▶ [What is required] Each entry must be written out again exactly as it stands.

Dataset items:
--

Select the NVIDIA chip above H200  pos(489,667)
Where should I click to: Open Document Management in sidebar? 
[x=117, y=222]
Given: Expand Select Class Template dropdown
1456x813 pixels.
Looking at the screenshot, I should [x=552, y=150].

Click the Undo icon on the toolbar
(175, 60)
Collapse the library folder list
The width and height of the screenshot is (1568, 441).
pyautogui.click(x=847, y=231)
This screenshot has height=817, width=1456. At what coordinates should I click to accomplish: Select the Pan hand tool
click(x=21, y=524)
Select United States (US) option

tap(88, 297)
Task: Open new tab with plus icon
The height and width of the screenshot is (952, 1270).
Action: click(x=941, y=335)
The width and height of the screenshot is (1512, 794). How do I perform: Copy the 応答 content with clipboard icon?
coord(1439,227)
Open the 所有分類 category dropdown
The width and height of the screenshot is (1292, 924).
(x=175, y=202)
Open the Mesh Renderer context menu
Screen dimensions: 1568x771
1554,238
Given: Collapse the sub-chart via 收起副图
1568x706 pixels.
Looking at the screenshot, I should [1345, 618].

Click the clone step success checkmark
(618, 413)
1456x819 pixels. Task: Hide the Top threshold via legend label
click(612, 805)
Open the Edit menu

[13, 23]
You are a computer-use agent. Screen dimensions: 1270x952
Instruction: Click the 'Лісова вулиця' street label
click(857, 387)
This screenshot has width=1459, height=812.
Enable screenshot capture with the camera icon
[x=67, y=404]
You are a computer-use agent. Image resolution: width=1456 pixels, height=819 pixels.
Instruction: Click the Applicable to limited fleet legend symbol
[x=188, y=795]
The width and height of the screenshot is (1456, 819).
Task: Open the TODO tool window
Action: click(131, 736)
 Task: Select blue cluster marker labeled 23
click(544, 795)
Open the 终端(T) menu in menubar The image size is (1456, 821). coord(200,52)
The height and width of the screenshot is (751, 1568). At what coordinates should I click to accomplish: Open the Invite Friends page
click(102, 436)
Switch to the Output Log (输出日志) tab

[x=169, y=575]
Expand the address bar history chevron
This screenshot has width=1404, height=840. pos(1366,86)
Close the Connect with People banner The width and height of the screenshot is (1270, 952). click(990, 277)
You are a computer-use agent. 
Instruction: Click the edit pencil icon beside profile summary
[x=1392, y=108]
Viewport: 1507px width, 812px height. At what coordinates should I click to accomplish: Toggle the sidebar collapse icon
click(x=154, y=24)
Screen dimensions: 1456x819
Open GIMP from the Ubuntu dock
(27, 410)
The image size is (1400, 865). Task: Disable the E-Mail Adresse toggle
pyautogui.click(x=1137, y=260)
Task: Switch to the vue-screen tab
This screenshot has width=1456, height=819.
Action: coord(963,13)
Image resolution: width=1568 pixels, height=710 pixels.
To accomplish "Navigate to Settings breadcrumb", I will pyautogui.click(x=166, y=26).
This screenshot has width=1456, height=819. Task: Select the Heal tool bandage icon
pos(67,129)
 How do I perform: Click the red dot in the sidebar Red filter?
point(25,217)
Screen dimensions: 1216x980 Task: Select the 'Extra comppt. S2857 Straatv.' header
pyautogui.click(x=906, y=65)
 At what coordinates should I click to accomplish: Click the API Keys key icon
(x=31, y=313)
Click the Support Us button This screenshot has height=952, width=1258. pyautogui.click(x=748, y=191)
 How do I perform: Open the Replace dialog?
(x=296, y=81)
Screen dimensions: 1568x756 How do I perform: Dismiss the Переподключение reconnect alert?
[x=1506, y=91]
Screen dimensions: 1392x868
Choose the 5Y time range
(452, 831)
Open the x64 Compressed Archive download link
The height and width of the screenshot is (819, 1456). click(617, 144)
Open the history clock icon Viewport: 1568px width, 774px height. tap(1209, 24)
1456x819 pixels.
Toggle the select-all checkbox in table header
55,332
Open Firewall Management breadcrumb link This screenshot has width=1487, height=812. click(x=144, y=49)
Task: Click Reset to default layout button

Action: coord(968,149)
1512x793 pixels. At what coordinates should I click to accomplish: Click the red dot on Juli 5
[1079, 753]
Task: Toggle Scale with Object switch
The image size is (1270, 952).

--

▶ [The answer]
Select the NVIDIA chip above H200  pos(489,667)
Where should I click to: Open Document Management in sidebar? 
[x=117, y=222]
Given: Expand Select Class Template dropdown
1456x813 pixels.
Looking at the screenshot, I should [x=552, y=150].

Click the Undo icon on the toolbar
(175, 60)
Collapse the library folder list
The width and height of the screenshot is (1568, 441).
pyautogui.click(x=847, y=231)
This screenshot has height=817, width=1456. At what coordinates should I click to accomplish: Select the Pan hand tool
click(x=21, y=524)
Select United States (US) option

tap(88, 297)
Task: Open new tab with plus icon
The height and width of the screenshot is (952, 1270).
Action: click(x=941, y=335)
The width and height of the screenshot is (1512, 794). How do I perform: Copy the 応答 content with clipboard icon?
coord(1439,227)
Open the 所有分類 category dropdown
The width and height of the screenshot is (1292, 924).
(x=175, y=202)
Open the Mesh Renderer context menu
Screen dimensions: 1568x771
1554,238
Given: Collapse the sub-chart via 收起副图
1568x706 pixels.
Looking at the screenshot, I should [1345, 618].

Click the clone step success checkmark
(618, 413)
1456x819 pixels. Task: Hide the Top threshold via legend label
click(612, 805)
Open the Edit menu

[13, 23]
You are a computer-use agent. Screen dimensions: 1270x952
Instruction: Click the 'Лісова вулиця' street label
click(857, 387)
This screenshot has width=1459, height=812.
Enable screenshot capture with the camera icon
[x=67, y=404]
You are a computer-use agent. Image resolution: width=1456 pixels, height=819 pixels.
Instruction: Click the Applicable to limited fleet legend symbol
[x=188, y=795]
The width and height of the screenshot is (1456, 819).
Task: Open the TODO tool window
Action: click(131, 736)
 Task: Select blue cluster marker labeled 23
click(544, 795)
Open the 终端(T) menu in menubar The image size is (1456, 821). coord(200,52)
The height and width of the screenshot is (751, 1568). At what coordinates should I click to accomplish: Open the Invite Friends page
click(102, 436)
Switch to the Output Log (输出日志) tab

[x=169, y=575]
Expand the address bar history chevron
This screenshot has width=1404, height=840. pos(1366,86)
Close the Connect with People banner The width and height of the screenshot is (1270, 952). click(990, 277)
You are a computer-use agent. 
Instruction: Click the edit pencil icon beside profile summary
[x=1392, y=108]
Viewport: 1507px width, 812px height. At what coordinates should I click to accomplish: Toggle the sidebar collapse icon
click(x=154, y=24)
Screen dimensions: 1456x819
Open GIMP from the Ubuntu dock
(27, 410)
The image size is (1400, 865). Task: Disable the E-Mail Adresse toggle
pyautogui.click(x=1137, y=260)
Task: Switch to the vue-screen tab
This screenshot has width=1456, height=819.
Action: coord(963,13)
Image resolution: width=1568 pixels, height=710 pixels.
To accomplish "Navigate to Settings breadcrumb", I will pyautogui.click(x=166, y=26).
This screenshot has width=1456, height=819. Task: Select the Heal tool bandage icon
pos(67,129)
 How do I perform: Click the red dot in the sidebar Red filter?
point(25,217)
Screen dimensions: 1216x980 Task: Select the 'Extra comppt. S2857 Straatv.' header
pyautogui.click(x=906, y=65)
 At what coordinates should I click to accomplish: Click the API Keys key icon
(x=31, y=313)
Click the Support Us button This screenshot has height=952, width=1258. pyautogui.click(x=748, y=191)
 How do I perform: Open the Replace dialog?
(x=296, y=81)
Screen dimensions: 1568x756 How do I perform: Dismiss the Переподключение reconnect alert?
[x=1506, y=91]
Screen dimensions: 1392x868
Choose the 5Y time range
(452, 831)
Open the x64 Compressed Archive download link
The height and width of the screenshot is (819, 1456). click(617, 144)
Open the history clock icon Viewport: 1568px width, 774px height. tap(1209, 24)
1456x819 pixels.
Toggle the select-all checkbox in table header
55,332
Open Firewall Management breadcrumb link This screenshot has width=1487, height=812. click(x=144, y=49)
Task: Click Reset to default layout button

Action: coord(968,149)
1512x793 pixels. At what coordinates should I click to accomplish: Click the red dot on Juli 5
[1079, 753]
Task: Toggle Scale with Object switch
The image size is (1270, 952).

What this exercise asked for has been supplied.